The house was perfectly dark after that, and the darkness, and the silence, made Helen feel worse than ever. She had only to reach for the switch of the lamp, the dial of the wireless, to change the mood of the place, but she couldn’t do it; she was quite cut off from ordinary habits and things. She sat a little longer, then got up and began to pace. The pacing was like something an actress might do in a play, to communicate a state of despair or dementedness, and didn’t feel real. She got down on the floor, drew up her legs, put her arms before her face: this pose didn’t feel real, either, but she held it, for almost twenty minutes. Perhaps Julia will come down and see me lying on the floor, she thought, as she lay there; she thought that if Julia did that, then she would at least realize the extremity of the feeling by which she, Helen, was gripped.

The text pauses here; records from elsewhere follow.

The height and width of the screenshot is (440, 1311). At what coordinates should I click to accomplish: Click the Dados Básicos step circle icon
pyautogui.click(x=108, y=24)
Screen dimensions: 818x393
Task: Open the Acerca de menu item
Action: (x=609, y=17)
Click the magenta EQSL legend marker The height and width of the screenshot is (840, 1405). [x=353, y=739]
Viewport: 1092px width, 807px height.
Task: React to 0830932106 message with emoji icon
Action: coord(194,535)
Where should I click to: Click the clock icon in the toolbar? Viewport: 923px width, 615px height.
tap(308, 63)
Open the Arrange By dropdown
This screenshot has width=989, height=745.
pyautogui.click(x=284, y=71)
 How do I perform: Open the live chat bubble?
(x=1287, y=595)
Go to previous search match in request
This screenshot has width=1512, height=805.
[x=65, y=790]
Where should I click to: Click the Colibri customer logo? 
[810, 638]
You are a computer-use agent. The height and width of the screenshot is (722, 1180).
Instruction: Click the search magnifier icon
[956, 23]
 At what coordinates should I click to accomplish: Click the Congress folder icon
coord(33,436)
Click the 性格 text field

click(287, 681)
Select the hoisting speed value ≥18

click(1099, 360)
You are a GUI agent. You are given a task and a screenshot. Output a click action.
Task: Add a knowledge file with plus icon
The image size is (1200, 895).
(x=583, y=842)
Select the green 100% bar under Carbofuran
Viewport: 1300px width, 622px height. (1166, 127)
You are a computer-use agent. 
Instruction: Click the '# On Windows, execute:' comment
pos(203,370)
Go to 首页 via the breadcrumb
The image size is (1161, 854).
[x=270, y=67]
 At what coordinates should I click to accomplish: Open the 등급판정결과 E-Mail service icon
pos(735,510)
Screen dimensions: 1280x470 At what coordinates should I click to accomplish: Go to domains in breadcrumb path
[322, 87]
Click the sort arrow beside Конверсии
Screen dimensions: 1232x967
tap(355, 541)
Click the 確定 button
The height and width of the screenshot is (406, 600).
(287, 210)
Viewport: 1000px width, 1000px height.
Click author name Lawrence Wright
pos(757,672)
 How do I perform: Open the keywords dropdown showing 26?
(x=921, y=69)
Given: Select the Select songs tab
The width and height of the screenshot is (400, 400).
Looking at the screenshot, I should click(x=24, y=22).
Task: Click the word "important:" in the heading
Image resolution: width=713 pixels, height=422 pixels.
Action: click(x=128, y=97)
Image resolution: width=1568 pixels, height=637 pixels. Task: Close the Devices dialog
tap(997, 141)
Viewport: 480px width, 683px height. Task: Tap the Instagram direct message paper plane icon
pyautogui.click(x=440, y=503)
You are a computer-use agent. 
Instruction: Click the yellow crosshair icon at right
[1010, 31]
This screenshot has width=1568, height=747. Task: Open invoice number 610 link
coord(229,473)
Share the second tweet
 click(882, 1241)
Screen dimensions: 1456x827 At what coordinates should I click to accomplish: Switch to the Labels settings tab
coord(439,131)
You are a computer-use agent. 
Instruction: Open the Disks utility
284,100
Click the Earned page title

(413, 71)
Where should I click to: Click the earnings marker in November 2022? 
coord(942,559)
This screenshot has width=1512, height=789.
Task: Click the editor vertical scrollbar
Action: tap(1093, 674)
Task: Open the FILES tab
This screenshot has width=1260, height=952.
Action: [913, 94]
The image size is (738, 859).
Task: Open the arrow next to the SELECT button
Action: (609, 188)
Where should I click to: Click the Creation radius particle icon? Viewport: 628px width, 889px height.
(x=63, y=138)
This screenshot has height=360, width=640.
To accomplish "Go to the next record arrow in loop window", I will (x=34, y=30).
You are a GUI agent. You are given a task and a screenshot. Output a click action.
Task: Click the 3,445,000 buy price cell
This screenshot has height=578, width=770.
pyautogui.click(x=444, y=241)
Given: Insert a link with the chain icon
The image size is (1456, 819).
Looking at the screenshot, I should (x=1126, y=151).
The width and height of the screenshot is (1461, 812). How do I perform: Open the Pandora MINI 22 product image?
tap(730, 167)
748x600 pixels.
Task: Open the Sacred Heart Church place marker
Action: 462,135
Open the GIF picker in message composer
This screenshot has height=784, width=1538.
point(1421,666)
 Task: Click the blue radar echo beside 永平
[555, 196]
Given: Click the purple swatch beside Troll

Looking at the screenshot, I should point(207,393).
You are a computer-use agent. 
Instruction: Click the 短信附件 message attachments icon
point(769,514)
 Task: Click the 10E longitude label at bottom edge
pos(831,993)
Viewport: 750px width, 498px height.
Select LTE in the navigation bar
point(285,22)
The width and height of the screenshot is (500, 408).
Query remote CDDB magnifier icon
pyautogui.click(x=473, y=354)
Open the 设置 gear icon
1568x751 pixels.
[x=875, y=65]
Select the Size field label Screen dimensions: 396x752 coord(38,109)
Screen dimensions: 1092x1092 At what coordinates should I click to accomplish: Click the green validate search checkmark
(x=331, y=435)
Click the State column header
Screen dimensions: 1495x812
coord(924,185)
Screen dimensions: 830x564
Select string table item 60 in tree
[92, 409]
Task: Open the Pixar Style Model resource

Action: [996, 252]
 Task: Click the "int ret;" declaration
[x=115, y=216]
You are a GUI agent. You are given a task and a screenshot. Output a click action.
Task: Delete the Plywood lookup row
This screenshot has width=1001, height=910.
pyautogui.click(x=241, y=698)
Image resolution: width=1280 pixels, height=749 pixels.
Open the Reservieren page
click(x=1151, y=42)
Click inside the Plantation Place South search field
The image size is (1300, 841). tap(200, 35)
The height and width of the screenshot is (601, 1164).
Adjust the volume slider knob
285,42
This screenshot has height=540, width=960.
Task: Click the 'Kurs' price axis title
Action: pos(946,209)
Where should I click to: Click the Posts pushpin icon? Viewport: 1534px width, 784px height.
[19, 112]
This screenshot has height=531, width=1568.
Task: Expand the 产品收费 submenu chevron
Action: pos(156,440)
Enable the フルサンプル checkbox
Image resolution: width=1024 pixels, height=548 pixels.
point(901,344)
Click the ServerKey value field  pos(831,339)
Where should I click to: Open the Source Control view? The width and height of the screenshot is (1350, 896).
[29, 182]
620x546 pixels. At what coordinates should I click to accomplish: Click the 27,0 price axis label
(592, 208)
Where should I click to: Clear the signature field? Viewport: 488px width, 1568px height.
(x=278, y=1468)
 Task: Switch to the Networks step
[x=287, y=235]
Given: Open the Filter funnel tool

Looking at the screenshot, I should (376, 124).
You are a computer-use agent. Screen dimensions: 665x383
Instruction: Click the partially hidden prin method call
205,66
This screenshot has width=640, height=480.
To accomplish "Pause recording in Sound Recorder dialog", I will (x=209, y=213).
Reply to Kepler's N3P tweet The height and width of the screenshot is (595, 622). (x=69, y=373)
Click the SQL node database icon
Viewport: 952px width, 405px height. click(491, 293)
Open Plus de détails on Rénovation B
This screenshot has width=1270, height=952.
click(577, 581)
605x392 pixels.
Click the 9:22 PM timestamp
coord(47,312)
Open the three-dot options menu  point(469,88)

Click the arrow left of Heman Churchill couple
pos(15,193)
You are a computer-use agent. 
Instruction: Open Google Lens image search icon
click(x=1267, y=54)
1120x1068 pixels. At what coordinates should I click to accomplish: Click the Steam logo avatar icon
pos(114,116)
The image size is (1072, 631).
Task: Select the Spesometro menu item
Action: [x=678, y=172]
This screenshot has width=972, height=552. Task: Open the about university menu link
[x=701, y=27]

Then she saw at last that she would only look absurd. She got up. She was chilled, and cramped. She went to the mirror. It was unnerving, gazing at your face in a mirror in a darkened room; there was a little light from a street-lamp, however, and she could see by this that her cheek and bare arm were marked red and white, as if in little weals, from where she’d lain upon the carpet. The marks were satisfying, at least. She’d often longed, in fact, for her jealousy to take some physical form; she’d sometimes thought, in moments like this, I’ll burn myself, or I’ll cut myself. For a burn or a cut might be shown, might be nursed, might scar or heal, would be a miserable kind of emblem; would anyway be there, on the surface of her body, rather than corroding it from within. Now the thought came to her again, that she might scar herself in some way. It came, like the solution to a problem. I won’t be doing it, she said to herself, like some hysterical girl. I won’t be doing it for Julia, hoping she’ll come and catch me at it...I’ll be doing it for myself, as a secret.
...

She proceeded, now, as if she’d planned the entire operation in advance. She opened the neck of the sponge-bag and drew out the slim chromium case that held the safety-razor she and Julia used for shaving their legs. She took the razor out, unwound its screw, lifted off the little hub of metal, and eased out the blade.
...

She was left with two short crimson lines, such as might have been made by a hard but playful swipe from the paw of a cat.

She sat down on the edge of the bath. The shock of cutting, she thought, had produced some change in her, some chemical change: she felt quite unnaturally clear-headed, alive and chastened. She’d lost the certainty that the cutting of her leg was a sane and reasonable thing to do...And, yet— She kept looking at the crimson lines, in a half-perplexed, half-admiring way. You perfect fool, she thought; but she thought it almost jauntily. At last she took up the blade again, washed it, screwed it back beneath its metal hub, and put the razor back in its case. She switched off the light, allowed her eyes to grow used to the darkness, then let herself into the hall and went up to the bedroom.

5.2.07

Mira Nair + Jhumpa Lahiri + Irfan Khan + Tabu = Yes, please!

Here is the trailer for Mira's Nair's adaptation of The Namesake, by Jhumpa Lahiri. This is the movie to watch for in 2007.

Namaste/Namaskara/Hello

Dearest Reader,

Welcome to Bag Ladies & Black Tea, a brand new blog by a co-founder of the PLAN 2008 diversity triumvirate. This space will function mainly as a journal of my reading habits--look out for emotionally resonant quotations, politically charged idea-thinking, and vitally important social commentary. Keywords to consider include the following: diaspora, queer, feminist, brown, south asia, grad school, indian cinema, bestie, imin, diana, justine.

Very best wishes, and happy reading.